## The input

>>

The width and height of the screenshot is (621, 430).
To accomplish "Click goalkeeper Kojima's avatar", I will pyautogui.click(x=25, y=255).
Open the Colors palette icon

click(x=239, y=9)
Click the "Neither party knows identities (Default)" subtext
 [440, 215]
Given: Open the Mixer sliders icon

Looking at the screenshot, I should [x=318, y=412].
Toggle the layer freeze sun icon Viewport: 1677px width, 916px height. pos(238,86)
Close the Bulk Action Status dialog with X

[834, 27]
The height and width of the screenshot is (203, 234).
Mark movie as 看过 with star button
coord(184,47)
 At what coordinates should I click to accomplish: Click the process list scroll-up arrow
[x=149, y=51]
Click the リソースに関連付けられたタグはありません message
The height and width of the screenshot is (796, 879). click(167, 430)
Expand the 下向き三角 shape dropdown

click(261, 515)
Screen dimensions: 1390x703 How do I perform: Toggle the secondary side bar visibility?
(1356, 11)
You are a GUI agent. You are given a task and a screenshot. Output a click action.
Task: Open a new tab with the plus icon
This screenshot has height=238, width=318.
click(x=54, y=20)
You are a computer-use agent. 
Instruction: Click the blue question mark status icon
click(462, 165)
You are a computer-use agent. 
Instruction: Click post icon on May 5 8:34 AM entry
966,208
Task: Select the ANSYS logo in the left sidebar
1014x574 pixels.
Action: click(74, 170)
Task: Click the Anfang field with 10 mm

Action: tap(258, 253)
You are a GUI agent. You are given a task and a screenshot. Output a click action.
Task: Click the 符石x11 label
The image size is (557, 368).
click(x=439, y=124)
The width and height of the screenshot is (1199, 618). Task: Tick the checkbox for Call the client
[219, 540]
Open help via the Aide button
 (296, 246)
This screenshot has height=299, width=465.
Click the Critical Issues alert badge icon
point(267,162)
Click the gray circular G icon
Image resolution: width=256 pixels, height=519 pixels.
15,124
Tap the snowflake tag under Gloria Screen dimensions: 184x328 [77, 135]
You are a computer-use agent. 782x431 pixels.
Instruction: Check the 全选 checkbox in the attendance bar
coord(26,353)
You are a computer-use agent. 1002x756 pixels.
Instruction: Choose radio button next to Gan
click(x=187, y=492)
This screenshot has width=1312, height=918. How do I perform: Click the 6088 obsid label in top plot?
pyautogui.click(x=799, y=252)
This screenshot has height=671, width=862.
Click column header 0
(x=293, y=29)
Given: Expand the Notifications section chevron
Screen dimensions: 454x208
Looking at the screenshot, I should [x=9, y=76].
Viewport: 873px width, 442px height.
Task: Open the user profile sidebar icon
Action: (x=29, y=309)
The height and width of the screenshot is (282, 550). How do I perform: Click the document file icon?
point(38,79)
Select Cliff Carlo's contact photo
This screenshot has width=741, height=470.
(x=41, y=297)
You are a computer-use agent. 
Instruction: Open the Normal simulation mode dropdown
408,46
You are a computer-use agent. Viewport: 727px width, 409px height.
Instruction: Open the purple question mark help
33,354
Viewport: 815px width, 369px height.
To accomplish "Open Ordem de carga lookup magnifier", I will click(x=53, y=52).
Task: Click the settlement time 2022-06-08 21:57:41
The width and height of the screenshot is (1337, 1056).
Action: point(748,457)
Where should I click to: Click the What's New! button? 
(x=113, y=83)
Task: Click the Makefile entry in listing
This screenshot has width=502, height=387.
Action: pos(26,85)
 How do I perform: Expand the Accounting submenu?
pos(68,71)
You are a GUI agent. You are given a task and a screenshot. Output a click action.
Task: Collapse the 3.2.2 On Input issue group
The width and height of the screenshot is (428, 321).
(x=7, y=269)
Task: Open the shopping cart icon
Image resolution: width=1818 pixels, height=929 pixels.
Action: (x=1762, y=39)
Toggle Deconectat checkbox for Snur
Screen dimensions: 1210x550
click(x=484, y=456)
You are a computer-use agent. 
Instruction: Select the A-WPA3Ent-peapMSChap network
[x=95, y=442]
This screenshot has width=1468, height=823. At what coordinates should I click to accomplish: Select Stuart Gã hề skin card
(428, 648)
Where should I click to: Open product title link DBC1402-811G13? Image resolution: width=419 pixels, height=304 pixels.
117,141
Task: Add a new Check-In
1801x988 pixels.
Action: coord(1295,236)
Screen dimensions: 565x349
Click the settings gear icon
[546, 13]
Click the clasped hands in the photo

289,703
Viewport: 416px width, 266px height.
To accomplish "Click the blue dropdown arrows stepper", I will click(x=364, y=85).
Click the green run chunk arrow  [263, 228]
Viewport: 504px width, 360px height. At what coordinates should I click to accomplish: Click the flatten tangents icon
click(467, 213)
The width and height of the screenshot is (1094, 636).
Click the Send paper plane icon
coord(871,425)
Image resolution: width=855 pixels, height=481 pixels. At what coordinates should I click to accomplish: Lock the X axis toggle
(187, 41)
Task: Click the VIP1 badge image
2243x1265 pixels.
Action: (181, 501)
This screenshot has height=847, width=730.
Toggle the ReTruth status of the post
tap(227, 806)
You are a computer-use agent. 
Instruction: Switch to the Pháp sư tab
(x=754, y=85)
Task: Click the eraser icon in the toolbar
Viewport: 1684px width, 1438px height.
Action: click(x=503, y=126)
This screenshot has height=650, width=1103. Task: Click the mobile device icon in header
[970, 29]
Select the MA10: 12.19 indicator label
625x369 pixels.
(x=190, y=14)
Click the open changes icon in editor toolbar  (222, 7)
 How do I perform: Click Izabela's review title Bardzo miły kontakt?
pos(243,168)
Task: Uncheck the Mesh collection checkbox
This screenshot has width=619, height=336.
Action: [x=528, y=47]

<<

Copy the records above from the line with "You are a computer-use agent. Viewport: 727px" up to and including the line with "tap(227, 806)", with no changes.

You are a computer-use agent. Viewport: 727px width, 409px height.
Instruction: Open the purple question mark help
33,354
Viewport: 815px width, 369px height.
To accomplish "Open Ordem de carga lookup magnifier", I will click(x=53, y=52).
Task: Click the settlement time 2022-06-08 21:57:41
The width and height of the screenshot is (1337, 1056).
Action: point(748,457)
Where should I click to: Click the What's New! button? 
(x=113, y=83)
Task: Click the Makefile entry in listing
This screenshot has width=502, height=387.
Action: pos(26,85)
 How do I perform: Expand the Accounting submenu?
pos(68,71)
You are a GUI agent. You are given a task and a screenshot. Output a click action.
Task: Collapse the 3.2.2 On Input issue group
The width and height of the screenshot is (428, 321).
(x=7, y=269)
Task: Open the shopping cart icon
Image resolution: width=1818 pixels, height=929 pixels.
Action: (x=1762, y=39)
Toggle Deconectat checkbox for Snur
Screen dimensions: 1210x550
click(x=484, y=456)
You are a computer-use agent. 
Instruction: Select the A-WPA3Ent-peapMSChap network
[x=95, y=442]
This screenshot has width=1468, height=823. At what coordinates should I click to accomplish: Select Stuart Gã hề skin card
(428, 648)
Where should I click to: Open product title link DBC1402-811G13? Image resolution: width=419 pixels, height=304 pixels.
117,141
Task: Add a new Check-In
1801x988 pixels.
Action: coord(1295,236)
Screen dimensions: 565x349
Click the settings gear icon
[546, 13]
Click the clasped hands in the photo

289,703
Viewport: 416px width, 266px height.
To accomplish "Click the blue dropdown arrows stepper", I will click(x=364, y=85).
Click the green run chunk arrow  [263, 228]
Viewport: 504px width, 360px height. At what coordinates should I click to accomplish: Click the flatten tangents icon
click(467, 213)
The width and height of the screenshot is (1094, 636).
Click the Send paper plane icon
coord(871,425)
Image resolution: width=855 pixels, height=481 pixels. At what coordinates should I click to accomplish: Lock the X axis toggle
(187, 41)
Task: Click the VIP1 badge image
2243x1265 pixels.
Action: (181, 501)
This screenshot has height=847, width=730.
Toggle the ReTruth status of the post
tap(227, 806)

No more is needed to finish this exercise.